Dicha sentencia, retengámoslo, fue pronunciada sin citar al condenado, sin oírle, sin acusadores ni testigos, etc, por la sola razón de detener el curso de sus milagros e impedir que el pueblo creyese en él. Y todo el concejo ratificó servilmente este fallo; nadie lo impugnó, al contrario: “desde aquel día resolvieron hacerle morir”.

c. La tercera reunión: 12 de marzo del 782, a 20 o 25 días después de la anterior, es el miércoles de la última semana de Jesús, o sea, dos días antes de la Pasión. El arresto y suplicio serán fijados aquí para efectuarlos en el primer momento favorable. “Se aproximaba la fiesta de los ázimos, llamada Pascua. Y los príncipes de los sacerdotes y los escribas buscaban cómo podrían hacer morir a Jesús. Entonces los príncipes y los ancianos del pueblo se reunieron en la sala del gran sacerdote, que se llamaba Caifás, y tuvieron concejo para saber cómo se apoderarían con cautela de Jesús, y le harían morir. Y decían: ‘Es necesario que no sea durante la fiesta, no sea que le levante algún tumulto en el pueblo’” (Lc 22, 1,3; Mt 26, 3). Se trata entonces, no de la deliberación acerca de si se lo apresa o asesina, sino del momento prudente para hacerle morir.

 

5)     El prendimiento de Jesús

Todo estaba previsto para detener a Cristo, pero acontecimiento imprevisto cambiaría los planes: “Judas, llamado el Iscariote, uno de los doce, vino a los príncipes de los sacerdotes, para entregarles a Jesús. Y conferenció con los príncipes de los sacerdotes y los magistrados cómo le entregaría. Estos al verle, se alegraron mucho y le prometieron darle dinero” (cfr. Lc 22, 3,4; Mc 14, 10, 11). Entonces el tiempo del prendimiento varió: y, en vez de hacerlo luego de la pascua, pensaron que la oportunidad estaba pronta para detenerlo a la primera ocasión que se les presentara: “Ellos prometieron a Judas 30 monedas de plata, y este se comprometió por su parte a aprovechar la primera ocasión favorable para entregar a Jesús en sus manos sin conmoción del pueblo” (cfr. Lc 22,6; Mt 26, 16). Sin embargo, recalquémoslo, desde el punto de vista jurídico, Jesucristo nunca había sido citado por el Tribunal, ni interrogado, ni oído siquiera… No había estrictamente causa pues hasta el momento ningún acusador se había presentado ni ningún testigo había atestiguado.

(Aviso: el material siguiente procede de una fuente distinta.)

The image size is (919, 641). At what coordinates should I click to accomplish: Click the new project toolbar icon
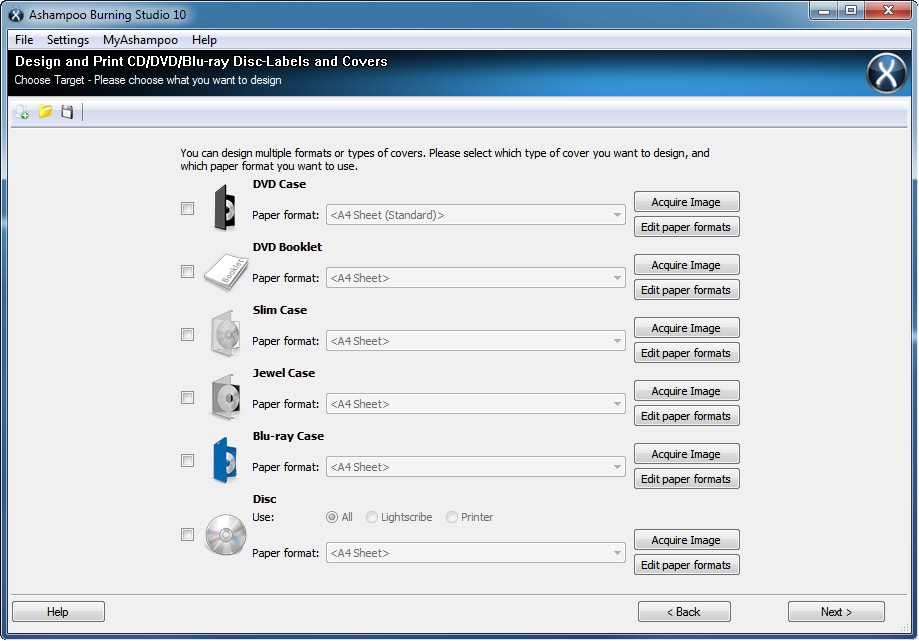pos(22,113)
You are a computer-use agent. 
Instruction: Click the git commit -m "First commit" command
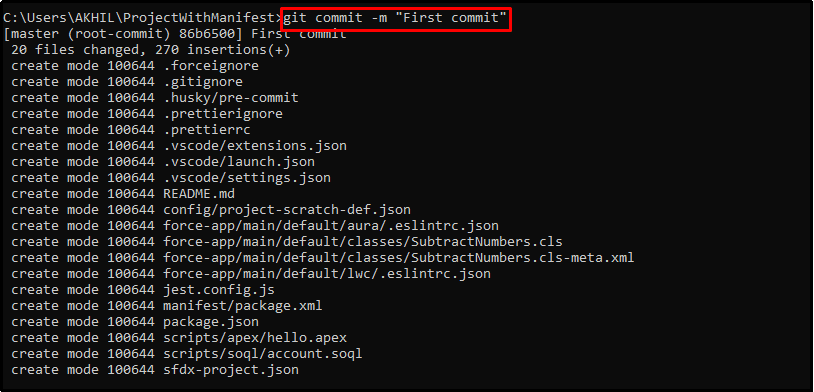pos(395,18)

En cuanto a la noche del Jueves, sólo sus amigos sabían que Cristo pasaría la noche en el huerto, de allí que Judas abandonase rápidamente la sala del Cenáculo para concretar la entrega por 30 monedas de plata (equivalente al precio de la compra de un esclavo). Su traición consistió en dar a conocer a los judíos el lugar donde podía ser apresado lo más pronto posible sin llamar la atención y sorprendió a los sanedritas por ser Judas amigo de Jesús y único apóstol no galileo (era de Judea).

Pero veamos cómo estará organizado el prendimiento:

 


 
[1] Jn 7, 37-54.
[2] La sinagoga distinguía tres grados de excomunión o de anatema: la separación (niddui); la execración (cherem); la muerte (schammata). El primer grado o separación condenaba, al que se le imponía, a vivir aislado durante treinta días: podía frecuentar el templo, pero en un sitio aparte. Tampoco estaba reservado exclusivamente al Sanedrín, podía ser formulado en toda ciudad por los sacerdotes encargados de residir allí como jueces. El segundo grado o execración, traía consigo una separación completa de la sociedad judaica; aquel al que se le imponía era excluido del templo y entregado al demonio y solo el sanedrín, residente en Jerusalén, podía pronunciar este anatema. Lo pronunció en efecto, en  esta primera reunión, contra todo el que osara confesar que Jesucristo era el Mesías. El tercer grado o la muerte, era el más formidable de los tres; se reservaba ordinariamente para los falsos profetas. Este anatema entregaba, a aquel sobre quien caía, a la muerte del alma, y era lo más frecuente, a la del cuerpo. El sanedrín entero pronunciaba solemnemente y en medio de las más horribles maldiciones la sentencia; si por alguna razón atenuante no se entregaba al excomulgado el último suplicio (la lapidación), siempre, después de su muerte, se chocaba una piedra sobre su sepulcro, para significar que había merecido ser apedreado, y nadie podía acompañar el cuerpo del difunto, o llevar luto por él.